Extract:
——
One of the difficulties when talking about great pop songs such as I Ran (So Far Away) is that the melody and the ensemble steamroller your attention, but iris in on the guitar playing and you’ll find Reynolds with his super-wacky 1980 Kramer XL-5 (aluminum neck FTW), playing through a Roland RE-501 Chorus Echo.
Roland’s last mechanical echo unit was a beast – if you find one online in good condition expect to pay over $2,000 – that featured spring reverb, echo and chorus. Unlike other tape echoes, the tape was held in its own compartment as opposed to being wound on a cassette, all to prolong tape life and offer more pristine, wow/flutter-free performance for longer.
While we do not know exactly what Reynolds used when tracking I Ran, it was certainly a go-to unit for live performances. On record, it is a textbook exercise in new wave guitar tone, clean processed tones, dotted-eighth delay times and a pseudo-doubling effect to make the solo really pop out. Having all but defined new wave guitar playing, Reynolds is ripe for rediscovery.
Gear picks: Boss RE-20 Space Echo Pedal
This digital recreation of the Roland RE-201 Space Echo doesn't have the chorus, but it does have reverb and an awesome tape echo emulation that’s ideal for fashionably arty ‘80s tones.
19. Van Halen – Cathedral
Guitarist: Eddie Van Halen
If you look at his rig and some of the outré styles he had showcased on previous recordings, it was inevitable that Eddie Van Halen would get around to tracking something like Cathedral.
If Eruption introduced us to his flamboyant gift for performance and meticulous technique, Cathedral gave him the opportunity to demonstrate just how all of the elements of his rig could be brought to bear on the urgent task of advancing rock guitar.
This is what the EVH gear low-friction volume pot is for. Yeah, sure, use a volume pedal, you can’t walk about the stage, making eye contact and greeting the people when rooted to your ‘board.
In Eddie’s hands, those volume swells, the double-locking vibrato and the Maestro Echoplex created a strange brew of audio magic. The Echoplex’s legendary preamp adds a little heat to the "brown sound", but also allowed his guitar to transmogrify into a synthesized organ and have a conversation with itself.
——
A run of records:
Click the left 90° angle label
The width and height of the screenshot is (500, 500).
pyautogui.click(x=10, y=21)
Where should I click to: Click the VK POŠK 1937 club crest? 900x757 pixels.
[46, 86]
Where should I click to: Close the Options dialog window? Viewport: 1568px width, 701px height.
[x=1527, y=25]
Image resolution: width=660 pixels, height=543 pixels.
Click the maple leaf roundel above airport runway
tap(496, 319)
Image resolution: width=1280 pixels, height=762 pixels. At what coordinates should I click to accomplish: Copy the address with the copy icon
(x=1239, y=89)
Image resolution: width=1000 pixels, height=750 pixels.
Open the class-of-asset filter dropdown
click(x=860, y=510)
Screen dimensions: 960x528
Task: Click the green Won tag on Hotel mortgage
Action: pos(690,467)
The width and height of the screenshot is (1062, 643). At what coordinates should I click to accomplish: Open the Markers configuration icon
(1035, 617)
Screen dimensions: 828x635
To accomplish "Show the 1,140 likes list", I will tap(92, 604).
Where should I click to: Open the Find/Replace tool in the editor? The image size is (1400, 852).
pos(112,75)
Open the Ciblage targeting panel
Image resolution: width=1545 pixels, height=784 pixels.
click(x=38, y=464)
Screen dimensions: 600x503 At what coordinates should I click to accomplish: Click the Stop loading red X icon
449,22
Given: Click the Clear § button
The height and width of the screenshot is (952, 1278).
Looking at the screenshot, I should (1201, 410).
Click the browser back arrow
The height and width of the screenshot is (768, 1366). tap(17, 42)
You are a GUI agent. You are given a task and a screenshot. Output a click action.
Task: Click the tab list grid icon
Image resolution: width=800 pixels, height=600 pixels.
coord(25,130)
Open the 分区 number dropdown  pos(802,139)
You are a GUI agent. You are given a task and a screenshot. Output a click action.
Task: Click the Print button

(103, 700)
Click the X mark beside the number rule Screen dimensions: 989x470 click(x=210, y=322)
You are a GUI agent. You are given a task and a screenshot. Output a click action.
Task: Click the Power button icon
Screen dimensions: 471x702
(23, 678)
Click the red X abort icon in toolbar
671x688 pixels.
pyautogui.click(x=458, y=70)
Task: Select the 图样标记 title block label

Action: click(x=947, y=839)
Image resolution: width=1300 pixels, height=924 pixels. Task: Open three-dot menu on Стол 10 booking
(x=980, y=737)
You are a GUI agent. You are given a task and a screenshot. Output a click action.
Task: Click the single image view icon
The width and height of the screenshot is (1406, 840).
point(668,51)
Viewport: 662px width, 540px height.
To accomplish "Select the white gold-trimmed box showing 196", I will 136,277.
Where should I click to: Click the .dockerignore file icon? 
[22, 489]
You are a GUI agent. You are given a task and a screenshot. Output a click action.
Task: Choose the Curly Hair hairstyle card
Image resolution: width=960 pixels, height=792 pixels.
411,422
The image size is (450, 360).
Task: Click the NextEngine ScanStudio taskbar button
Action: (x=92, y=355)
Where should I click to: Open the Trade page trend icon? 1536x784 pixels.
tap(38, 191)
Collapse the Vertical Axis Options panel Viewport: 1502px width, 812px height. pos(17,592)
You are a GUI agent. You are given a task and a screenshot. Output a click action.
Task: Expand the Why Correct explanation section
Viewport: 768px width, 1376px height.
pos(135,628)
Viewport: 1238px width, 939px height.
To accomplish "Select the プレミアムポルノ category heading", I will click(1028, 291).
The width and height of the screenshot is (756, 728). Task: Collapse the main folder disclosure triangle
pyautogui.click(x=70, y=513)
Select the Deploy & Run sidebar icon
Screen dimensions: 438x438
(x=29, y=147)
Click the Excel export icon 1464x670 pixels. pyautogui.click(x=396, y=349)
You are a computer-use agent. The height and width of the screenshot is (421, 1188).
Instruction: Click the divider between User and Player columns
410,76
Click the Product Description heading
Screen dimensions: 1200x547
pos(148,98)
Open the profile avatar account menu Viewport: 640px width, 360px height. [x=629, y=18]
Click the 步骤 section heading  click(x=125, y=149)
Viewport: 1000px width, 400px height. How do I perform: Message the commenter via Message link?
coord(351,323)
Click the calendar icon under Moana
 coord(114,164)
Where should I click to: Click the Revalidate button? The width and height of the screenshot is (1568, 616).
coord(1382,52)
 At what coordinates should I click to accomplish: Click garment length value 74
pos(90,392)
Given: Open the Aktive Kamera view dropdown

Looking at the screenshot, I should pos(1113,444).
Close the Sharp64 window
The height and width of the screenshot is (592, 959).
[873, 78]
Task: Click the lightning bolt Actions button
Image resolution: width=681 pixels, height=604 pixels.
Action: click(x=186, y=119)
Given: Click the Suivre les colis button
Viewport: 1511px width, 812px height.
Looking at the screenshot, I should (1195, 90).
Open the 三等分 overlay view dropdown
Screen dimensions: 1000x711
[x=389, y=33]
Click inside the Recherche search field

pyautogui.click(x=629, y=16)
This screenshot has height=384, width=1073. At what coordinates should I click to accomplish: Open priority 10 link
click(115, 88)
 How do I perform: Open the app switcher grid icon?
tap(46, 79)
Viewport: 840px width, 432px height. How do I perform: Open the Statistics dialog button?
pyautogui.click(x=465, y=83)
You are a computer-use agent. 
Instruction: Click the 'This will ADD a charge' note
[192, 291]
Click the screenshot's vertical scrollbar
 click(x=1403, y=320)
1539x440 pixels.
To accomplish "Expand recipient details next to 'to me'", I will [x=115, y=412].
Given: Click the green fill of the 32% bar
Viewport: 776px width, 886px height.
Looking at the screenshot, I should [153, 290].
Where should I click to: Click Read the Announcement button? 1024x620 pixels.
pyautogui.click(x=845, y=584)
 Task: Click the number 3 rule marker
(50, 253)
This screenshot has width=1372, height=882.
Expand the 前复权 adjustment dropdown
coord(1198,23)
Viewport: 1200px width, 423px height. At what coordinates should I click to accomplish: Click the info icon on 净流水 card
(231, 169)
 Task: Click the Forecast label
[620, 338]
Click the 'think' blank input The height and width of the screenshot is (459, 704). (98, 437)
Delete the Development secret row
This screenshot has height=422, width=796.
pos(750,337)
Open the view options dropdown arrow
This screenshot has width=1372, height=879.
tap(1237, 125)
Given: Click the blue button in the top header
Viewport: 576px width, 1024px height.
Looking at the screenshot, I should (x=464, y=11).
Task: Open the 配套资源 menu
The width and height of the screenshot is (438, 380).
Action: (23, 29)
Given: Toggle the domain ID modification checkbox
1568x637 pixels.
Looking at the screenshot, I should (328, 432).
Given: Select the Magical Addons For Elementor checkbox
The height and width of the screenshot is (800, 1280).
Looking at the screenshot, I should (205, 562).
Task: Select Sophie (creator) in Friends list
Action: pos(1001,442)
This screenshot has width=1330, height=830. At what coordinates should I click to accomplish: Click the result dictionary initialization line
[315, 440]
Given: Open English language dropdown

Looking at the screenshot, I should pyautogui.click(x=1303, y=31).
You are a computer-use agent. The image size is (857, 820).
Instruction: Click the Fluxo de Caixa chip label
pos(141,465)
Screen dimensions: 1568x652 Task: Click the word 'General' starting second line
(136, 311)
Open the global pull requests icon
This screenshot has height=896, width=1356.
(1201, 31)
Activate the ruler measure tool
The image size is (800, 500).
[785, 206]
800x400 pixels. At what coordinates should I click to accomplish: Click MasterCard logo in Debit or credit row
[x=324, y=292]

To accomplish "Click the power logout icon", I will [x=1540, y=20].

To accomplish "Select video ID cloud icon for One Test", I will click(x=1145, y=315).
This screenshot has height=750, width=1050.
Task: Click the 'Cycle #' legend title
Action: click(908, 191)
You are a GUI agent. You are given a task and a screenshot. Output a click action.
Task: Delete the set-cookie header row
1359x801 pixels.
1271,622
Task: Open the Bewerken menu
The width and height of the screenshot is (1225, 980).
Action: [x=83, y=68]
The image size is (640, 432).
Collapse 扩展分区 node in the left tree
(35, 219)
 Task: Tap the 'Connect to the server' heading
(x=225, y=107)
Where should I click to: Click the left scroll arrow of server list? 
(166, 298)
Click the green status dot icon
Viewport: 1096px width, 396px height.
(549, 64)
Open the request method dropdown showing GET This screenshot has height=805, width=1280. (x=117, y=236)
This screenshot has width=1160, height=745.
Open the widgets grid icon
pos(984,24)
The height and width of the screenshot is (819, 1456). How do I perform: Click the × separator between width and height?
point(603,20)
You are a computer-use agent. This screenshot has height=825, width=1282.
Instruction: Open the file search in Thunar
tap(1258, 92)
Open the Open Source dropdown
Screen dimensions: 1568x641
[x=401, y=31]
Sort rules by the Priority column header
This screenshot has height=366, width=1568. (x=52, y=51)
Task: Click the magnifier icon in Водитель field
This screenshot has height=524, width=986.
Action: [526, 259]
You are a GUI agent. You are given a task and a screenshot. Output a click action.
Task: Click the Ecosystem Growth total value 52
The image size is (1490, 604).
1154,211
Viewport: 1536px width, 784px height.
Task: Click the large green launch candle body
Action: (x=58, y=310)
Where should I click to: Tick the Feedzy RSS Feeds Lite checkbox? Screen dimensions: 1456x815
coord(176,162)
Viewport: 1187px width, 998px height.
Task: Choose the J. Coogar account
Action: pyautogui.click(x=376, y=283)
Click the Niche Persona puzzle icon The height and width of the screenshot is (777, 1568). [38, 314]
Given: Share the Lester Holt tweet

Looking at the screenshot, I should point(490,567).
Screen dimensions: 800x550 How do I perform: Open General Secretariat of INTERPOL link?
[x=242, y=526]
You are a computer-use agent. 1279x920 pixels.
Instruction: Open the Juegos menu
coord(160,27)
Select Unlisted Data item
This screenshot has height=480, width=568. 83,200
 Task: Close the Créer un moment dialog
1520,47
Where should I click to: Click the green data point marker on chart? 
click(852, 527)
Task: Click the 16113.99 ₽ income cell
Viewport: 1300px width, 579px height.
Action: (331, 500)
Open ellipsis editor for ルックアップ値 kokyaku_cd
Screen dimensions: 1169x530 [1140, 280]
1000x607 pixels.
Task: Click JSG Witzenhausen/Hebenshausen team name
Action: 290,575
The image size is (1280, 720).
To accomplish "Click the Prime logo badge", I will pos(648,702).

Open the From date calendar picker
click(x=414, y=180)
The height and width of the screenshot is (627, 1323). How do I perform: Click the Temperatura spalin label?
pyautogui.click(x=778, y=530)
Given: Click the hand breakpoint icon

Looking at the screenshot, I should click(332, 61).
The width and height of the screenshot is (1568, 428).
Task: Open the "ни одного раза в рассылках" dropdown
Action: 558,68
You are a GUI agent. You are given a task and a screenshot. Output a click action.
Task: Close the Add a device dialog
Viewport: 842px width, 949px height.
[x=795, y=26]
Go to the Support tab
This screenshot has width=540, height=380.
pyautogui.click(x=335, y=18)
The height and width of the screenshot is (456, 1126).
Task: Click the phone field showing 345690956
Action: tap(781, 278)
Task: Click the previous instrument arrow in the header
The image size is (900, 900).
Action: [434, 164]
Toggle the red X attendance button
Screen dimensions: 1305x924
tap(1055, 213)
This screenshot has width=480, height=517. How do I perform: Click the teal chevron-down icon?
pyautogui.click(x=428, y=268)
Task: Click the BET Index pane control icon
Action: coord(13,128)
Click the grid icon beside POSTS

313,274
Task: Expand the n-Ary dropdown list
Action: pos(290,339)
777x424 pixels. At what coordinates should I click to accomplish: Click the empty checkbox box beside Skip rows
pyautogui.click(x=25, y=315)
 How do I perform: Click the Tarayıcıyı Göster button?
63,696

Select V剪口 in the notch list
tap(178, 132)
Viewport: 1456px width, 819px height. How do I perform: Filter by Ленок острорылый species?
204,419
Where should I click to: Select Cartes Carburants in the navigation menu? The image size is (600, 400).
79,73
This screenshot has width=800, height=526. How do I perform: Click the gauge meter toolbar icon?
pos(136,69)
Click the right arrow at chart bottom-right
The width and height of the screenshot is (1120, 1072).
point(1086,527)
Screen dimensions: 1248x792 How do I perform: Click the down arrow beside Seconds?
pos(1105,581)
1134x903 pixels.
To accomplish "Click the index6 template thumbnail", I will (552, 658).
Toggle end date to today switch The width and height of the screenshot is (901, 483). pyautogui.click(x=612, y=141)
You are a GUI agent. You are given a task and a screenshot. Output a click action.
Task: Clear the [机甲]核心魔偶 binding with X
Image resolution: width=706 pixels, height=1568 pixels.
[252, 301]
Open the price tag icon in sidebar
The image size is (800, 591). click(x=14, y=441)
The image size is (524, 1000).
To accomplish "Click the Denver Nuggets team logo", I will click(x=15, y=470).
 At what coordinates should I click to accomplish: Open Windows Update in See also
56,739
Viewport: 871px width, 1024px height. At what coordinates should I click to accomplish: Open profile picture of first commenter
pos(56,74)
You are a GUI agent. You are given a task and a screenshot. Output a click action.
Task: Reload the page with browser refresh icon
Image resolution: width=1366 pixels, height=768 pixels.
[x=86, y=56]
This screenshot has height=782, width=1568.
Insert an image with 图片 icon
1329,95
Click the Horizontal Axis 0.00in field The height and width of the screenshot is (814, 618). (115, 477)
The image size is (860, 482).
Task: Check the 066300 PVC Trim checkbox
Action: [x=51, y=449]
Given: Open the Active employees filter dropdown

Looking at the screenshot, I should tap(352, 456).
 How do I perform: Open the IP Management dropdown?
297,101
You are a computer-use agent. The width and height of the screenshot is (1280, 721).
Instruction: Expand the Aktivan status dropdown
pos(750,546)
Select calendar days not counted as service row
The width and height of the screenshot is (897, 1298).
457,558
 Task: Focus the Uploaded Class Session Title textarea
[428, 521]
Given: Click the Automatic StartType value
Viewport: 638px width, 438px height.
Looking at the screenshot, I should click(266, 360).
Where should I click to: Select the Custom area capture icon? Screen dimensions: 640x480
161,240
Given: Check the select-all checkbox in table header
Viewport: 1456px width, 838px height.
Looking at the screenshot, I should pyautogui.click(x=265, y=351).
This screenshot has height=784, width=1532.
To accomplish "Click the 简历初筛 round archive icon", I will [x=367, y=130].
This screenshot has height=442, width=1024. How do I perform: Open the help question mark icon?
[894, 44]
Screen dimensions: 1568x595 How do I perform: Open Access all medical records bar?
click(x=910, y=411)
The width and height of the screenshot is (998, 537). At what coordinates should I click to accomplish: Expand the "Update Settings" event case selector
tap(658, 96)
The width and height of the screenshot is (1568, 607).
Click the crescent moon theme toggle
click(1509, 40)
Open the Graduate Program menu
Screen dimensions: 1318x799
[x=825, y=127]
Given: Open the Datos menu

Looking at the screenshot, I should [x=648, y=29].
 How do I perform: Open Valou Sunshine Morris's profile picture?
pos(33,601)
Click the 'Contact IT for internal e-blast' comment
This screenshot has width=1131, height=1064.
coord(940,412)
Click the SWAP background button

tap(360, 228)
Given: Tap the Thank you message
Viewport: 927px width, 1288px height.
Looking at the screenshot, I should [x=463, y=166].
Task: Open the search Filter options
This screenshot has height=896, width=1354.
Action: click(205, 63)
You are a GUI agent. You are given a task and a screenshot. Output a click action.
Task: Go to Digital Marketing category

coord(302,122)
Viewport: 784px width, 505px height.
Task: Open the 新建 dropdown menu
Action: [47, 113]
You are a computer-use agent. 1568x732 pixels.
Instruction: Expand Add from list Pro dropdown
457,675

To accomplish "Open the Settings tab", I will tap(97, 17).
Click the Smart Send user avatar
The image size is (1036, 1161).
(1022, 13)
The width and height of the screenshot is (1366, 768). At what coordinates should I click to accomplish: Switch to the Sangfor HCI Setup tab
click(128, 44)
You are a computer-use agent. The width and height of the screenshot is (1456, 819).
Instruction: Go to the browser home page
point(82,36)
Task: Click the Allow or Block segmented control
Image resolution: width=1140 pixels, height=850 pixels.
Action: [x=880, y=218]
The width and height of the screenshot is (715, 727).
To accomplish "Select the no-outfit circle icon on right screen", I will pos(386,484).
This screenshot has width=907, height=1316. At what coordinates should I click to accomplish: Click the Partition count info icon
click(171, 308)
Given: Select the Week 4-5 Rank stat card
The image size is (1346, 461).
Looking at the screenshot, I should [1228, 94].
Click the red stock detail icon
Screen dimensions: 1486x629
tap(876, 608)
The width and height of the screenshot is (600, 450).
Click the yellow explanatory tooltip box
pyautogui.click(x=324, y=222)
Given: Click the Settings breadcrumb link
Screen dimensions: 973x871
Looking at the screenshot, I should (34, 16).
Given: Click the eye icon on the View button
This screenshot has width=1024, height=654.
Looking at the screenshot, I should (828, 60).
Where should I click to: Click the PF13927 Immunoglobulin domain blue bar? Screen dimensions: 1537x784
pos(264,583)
——
Task 1:
In the guitar-gear text, what unit was Reynolds playing his Kramer XL-5 through?
Task 2:
Rewrite the listing starting at its first line and ending at the line containing "will tap(92, 604).", substituting "Image size" for every "Image resolution" and leaving everything else unchanged.

Task output 1:
A Roland RE-501 Chorus Echo.

Task output 2:
Click the left 90° angle label
The width and height of the screenshot is (500, 500).
pyautogui.click(x=10, y=21)
Where should I click to: Click the VK POŠK 1937 club crest? 900x757 pixels.
[46, 86]
Where should I click to: Close the Options dialog window? Viewport: 1568px width, 701px height.
[x=1527, y=25]
Image size: width=660 pixels, height=543 pixels.
Click the maple leaf roundel above airport runway
tap(496, 319)
Image size: width=1280 pixels, height=762 pixels. At what coordinates should I click to accomplish: Copy the address with the copy icon
(x=1239, y=89)
Image size: width=1000 pixels, height=750 pixels.
Open the class-of-asset filter dropdown
click(x=860, y=510)
Screen dimensions: 960x528
Task: Click the green Won tag on Hotel mortgage
Action: pos(690,467)
The width and height of the screenshot is (1062, 643). At what coordinates should I click to accomplish: Open the Markers configuration icon
(1035, 617)
Screen dimensions: 828x635
To accomplish "Show the 1,140 likes list", I will tap(92, 604).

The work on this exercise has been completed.